Last season’s top dawg on the men’s side of things was the USA’s Alex Hall, who finally added a crystal globe to what was already one of the most impressive trophy shelves in all of freeskiing. Along with his big air globe, Hall also finished second overall on both the slopestyle and the Freeski overall standings, making for the best start-to-finish World Cup season of his career.

Following up A-Hall on the big air rankings was Switzerland’s Andri Ragettli, making for the strongest finish on the BA overall list for the 26-year-old since the 2018/19 season. With 31 career podiums, Ragettli comes into 2024/25 well atop the all-time FIS Freeski rankings in that metric, and should be counted on to add a few more tallies to that number this season.

Third overall was the elder of the flying Tabanelli siblings, as 19-year-old Miro put together the best campaign of his young career in 2023/24, including his first career World Cup podium at Copper Mountain. 

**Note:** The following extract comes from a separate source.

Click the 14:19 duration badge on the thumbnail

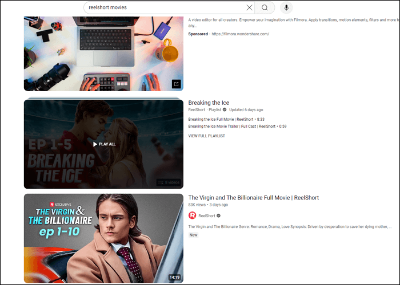click(174, 278)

While he struggled last season in World Cup competition, reigning big air World Champion Troy Podmilsak (USA) stepped up at the biggest competition of last season to claim X Games big air gold, and has done more than enough to prove his place as one of the most explosive big air skiers on the planet. 

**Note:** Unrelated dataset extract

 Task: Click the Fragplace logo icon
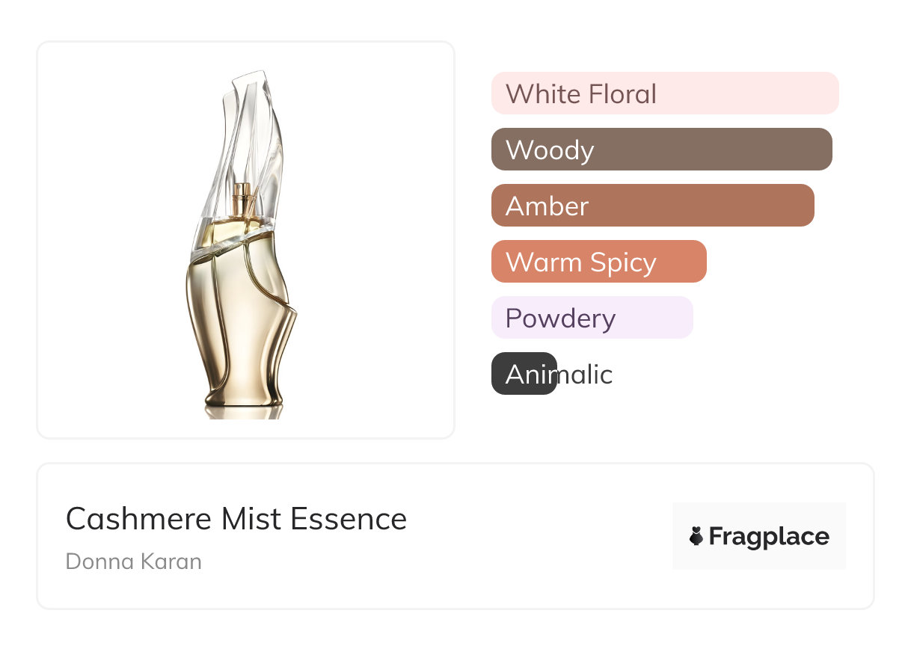(x=696, y=536)

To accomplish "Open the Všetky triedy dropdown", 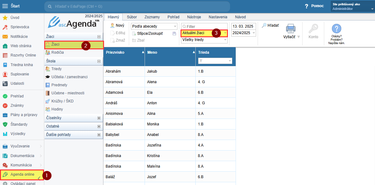I will click(225, 40).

However, the men’s big air field is outrageously strong, and beyond last season’s top-3 and the Podmilsak, you’ll find likes of Birk Ruud (NOR), Mac Forehand (USA), Matej Svancer (AUT), Max Moffat (CAN), Lukas Muellauer (AUT), Leo Landroe (NOR), Luca Harrington (NZL) and on down the line. 

Ruud in particular will be one to keep an eye on, as the 24-year-old sits in a tie with Tess Ledeux for second on the all-time FIS Freeski wins list with fourteen.